— begin —
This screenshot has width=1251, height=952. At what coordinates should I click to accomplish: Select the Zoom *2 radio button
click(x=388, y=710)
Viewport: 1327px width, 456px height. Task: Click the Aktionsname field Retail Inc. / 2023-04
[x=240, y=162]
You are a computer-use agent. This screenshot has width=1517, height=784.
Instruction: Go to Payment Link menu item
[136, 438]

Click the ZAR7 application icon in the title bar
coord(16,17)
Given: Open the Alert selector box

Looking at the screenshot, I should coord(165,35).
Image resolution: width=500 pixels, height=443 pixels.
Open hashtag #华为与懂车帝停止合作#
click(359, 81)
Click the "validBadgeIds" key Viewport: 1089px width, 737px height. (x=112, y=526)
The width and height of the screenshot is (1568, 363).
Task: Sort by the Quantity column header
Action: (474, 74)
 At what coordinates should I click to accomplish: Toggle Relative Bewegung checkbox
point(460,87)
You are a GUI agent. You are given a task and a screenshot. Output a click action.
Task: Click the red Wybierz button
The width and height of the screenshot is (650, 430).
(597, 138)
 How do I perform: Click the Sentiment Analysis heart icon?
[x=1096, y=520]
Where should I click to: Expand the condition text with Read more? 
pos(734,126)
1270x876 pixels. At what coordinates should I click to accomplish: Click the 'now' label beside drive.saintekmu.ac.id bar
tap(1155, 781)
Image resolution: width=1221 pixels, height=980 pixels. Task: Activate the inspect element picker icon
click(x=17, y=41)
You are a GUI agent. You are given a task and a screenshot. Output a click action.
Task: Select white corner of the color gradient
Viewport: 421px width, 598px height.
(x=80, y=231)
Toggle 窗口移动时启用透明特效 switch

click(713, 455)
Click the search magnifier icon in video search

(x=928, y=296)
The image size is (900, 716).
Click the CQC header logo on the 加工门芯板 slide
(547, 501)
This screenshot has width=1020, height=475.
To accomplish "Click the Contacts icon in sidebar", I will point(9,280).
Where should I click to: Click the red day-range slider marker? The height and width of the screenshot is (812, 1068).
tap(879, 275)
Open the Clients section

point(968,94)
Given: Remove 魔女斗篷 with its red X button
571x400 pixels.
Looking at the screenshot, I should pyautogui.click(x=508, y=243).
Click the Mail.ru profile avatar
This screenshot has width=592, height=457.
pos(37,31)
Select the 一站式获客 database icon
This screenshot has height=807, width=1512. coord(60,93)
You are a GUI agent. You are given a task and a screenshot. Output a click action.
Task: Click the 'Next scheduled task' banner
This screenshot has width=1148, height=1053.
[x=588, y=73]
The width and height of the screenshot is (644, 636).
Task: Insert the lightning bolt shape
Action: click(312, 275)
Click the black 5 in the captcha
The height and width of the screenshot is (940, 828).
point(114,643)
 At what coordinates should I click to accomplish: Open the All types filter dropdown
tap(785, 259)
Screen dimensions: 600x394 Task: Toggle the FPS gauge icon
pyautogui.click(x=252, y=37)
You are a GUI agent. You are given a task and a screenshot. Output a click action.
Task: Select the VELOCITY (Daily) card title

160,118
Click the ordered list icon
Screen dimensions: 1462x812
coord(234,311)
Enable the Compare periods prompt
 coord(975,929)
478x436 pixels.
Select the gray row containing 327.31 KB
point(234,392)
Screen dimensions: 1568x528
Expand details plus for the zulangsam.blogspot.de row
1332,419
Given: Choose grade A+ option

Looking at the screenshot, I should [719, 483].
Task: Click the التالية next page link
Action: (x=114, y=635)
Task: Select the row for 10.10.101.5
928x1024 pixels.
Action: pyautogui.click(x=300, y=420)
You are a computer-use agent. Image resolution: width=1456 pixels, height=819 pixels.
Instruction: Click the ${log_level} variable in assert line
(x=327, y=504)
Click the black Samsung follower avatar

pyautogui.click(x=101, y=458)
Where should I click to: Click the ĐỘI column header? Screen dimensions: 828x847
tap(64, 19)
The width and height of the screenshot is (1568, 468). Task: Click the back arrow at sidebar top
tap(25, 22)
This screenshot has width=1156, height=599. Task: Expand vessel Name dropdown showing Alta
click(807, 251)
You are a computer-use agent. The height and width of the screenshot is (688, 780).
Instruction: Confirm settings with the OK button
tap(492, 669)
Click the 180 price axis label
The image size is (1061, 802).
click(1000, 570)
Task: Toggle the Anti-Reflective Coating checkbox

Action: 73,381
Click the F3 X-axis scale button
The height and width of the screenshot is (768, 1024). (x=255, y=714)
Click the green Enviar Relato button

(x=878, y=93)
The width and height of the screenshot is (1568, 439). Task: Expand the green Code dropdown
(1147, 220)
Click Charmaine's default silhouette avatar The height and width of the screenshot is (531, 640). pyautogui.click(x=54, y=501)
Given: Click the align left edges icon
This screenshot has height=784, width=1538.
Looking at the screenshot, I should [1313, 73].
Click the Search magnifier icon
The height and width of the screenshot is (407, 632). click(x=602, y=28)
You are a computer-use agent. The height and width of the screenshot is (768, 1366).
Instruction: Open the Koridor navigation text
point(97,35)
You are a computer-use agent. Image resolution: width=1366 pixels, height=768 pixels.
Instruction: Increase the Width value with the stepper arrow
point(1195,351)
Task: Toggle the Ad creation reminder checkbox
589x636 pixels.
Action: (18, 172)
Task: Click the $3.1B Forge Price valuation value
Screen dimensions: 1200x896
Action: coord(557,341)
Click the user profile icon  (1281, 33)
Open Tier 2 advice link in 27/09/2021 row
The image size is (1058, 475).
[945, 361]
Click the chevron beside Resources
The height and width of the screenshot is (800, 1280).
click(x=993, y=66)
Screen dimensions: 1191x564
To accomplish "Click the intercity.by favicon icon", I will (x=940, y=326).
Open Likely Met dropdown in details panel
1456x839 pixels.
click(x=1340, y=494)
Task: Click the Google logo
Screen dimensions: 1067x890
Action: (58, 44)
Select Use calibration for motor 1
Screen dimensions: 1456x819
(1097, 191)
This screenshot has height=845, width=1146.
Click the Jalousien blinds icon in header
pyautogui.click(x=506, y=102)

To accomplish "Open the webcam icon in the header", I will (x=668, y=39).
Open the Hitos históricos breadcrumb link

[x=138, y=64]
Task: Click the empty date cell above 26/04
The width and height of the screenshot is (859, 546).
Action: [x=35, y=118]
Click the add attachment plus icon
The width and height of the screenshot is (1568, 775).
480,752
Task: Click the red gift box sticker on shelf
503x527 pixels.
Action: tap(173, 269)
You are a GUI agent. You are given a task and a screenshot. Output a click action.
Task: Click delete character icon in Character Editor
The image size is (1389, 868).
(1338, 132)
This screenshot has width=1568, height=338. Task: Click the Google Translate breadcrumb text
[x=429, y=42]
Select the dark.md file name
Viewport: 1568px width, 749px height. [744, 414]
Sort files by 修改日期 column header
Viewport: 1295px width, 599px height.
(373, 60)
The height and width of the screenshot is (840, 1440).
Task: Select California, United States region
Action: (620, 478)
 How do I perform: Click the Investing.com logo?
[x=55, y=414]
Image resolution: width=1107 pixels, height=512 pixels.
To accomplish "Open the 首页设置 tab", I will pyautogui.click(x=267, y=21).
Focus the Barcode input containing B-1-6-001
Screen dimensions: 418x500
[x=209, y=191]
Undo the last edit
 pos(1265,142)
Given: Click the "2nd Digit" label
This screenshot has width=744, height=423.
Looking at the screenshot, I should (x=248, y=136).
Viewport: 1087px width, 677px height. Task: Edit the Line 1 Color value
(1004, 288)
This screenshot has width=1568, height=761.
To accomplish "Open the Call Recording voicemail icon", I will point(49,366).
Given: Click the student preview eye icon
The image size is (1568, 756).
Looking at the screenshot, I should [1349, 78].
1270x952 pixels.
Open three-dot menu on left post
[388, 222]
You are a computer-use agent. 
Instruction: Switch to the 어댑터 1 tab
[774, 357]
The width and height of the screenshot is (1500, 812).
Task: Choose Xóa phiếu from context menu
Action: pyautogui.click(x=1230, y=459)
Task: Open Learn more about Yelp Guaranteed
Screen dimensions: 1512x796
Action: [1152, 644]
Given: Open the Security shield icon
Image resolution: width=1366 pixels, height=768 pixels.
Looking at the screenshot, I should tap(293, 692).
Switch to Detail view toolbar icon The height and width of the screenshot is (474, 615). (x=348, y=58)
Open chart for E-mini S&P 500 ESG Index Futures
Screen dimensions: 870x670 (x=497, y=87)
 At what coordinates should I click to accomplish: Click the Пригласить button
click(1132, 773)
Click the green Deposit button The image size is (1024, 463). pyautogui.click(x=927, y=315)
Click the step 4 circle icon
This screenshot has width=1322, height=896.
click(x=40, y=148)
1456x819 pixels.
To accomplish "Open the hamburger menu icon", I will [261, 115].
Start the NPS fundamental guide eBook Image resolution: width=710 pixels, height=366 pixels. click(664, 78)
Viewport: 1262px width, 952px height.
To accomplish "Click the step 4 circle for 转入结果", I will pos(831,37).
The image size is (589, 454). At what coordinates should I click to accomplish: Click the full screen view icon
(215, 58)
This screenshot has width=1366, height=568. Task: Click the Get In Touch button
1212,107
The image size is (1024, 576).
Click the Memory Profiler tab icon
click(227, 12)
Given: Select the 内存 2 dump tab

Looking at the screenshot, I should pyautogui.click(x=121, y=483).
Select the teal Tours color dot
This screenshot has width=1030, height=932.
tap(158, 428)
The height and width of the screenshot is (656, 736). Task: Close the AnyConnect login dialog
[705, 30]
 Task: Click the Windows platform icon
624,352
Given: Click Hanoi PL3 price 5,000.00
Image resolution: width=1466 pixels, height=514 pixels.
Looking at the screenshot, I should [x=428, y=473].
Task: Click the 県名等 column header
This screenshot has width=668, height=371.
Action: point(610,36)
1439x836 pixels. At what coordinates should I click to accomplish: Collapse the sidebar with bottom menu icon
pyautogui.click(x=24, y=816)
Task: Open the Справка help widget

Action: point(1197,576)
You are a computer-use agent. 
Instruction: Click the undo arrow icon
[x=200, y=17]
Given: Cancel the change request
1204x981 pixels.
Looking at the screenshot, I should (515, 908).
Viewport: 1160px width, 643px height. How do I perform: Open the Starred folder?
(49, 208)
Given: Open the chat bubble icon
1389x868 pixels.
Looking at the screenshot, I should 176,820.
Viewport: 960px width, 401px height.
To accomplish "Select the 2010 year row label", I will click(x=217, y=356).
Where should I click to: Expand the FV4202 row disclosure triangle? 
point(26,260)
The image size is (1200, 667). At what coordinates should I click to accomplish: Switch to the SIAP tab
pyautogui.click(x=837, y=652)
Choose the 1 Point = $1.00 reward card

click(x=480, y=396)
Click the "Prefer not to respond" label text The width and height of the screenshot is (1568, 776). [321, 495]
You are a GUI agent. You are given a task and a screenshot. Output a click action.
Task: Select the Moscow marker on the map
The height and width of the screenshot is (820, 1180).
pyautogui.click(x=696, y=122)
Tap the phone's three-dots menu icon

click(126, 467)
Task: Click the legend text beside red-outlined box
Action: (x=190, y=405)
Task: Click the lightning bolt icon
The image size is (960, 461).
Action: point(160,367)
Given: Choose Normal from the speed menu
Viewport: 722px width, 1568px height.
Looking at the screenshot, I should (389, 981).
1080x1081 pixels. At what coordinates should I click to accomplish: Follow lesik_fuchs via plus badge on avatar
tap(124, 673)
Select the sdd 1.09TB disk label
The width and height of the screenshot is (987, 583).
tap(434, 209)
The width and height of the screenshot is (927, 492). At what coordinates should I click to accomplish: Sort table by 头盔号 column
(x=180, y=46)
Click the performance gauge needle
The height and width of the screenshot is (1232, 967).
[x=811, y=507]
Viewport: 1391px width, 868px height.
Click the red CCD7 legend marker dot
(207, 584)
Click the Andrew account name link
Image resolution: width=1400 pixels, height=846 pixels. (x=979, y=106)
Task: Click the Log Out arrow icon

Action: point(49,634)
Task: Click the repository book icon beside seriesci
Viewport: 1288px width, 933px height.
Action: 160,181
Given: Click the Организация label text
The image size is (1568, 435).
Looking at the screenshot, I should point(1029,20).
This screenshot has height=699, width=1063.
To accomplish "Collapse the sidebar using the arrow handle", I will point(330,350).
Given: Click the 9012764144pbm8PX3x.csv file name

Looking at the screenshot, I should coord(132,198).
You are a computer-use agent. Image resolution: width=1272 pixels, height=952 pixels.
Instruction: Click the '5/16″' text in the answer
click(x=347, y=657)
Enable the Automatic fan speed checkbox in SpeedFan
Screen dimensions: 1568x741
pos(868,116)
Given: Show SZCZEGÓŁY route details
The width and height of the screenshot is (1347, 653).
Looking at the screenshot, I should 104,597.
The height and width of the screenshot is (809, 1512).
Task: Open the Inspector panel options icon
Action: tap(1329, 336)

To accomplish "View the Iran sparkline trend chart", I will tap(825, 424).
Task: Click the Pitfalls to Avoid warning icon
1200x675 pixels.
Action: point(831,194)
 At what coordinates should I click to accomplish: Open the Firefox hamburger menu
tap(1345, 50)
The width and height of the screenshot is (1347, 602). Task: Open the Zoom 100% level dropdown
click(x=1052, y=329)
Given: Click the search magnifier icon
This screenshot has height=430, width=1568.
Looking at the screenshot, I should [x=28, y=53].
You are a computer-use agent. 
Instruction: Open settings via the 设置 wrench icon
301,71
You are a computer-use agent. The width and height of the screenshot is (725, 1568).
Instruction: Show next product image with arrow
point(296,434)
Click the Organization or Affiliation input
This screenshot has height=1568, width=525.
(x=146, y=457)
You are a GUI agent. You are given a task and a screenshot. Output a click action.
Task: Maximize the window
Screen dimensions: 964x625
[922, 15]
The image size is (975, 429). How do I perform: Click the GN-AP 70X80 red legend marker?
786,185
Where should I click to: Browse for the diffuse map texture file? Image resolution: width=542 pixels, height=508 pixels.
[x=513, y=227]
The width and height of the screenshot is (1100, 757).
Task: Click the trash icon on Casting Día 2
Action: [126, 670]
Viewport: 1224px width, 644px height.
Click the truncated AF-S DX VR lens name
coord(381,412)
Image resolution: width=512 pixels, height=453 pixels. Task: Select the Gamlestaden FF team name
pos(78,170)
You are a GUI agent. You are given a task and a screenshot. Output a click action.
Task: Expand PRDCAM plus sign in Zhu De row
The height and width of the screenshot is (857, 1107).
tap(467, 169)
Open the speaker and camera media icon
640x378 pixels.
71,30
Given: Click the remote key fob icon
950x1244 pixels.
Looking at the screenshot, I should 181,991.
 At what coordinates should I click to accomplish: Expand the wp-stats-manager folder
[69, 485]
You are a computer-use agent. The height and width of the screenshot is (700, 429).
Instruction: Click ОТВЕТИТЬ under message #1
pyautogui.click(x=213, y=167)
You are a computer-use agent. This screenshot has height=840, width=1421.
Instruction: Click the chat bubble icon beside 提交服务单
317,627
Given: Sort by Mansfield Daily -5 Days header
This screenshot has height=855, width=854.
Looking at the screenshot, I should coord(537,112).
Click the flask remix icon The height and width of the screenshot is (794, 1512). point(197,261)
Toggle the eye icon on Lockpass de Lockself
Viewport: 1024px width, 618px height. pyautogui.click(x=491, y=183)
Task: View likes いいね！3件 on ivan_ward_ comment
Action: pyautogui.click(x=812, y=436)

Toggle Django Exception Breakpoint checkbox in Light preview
— end —
Given instruction
Gather every line above that contains the word "from".

Answer to the exercise
Task: Choose Xóa phiếu from context menu
Given: Choose Normal from the speed menu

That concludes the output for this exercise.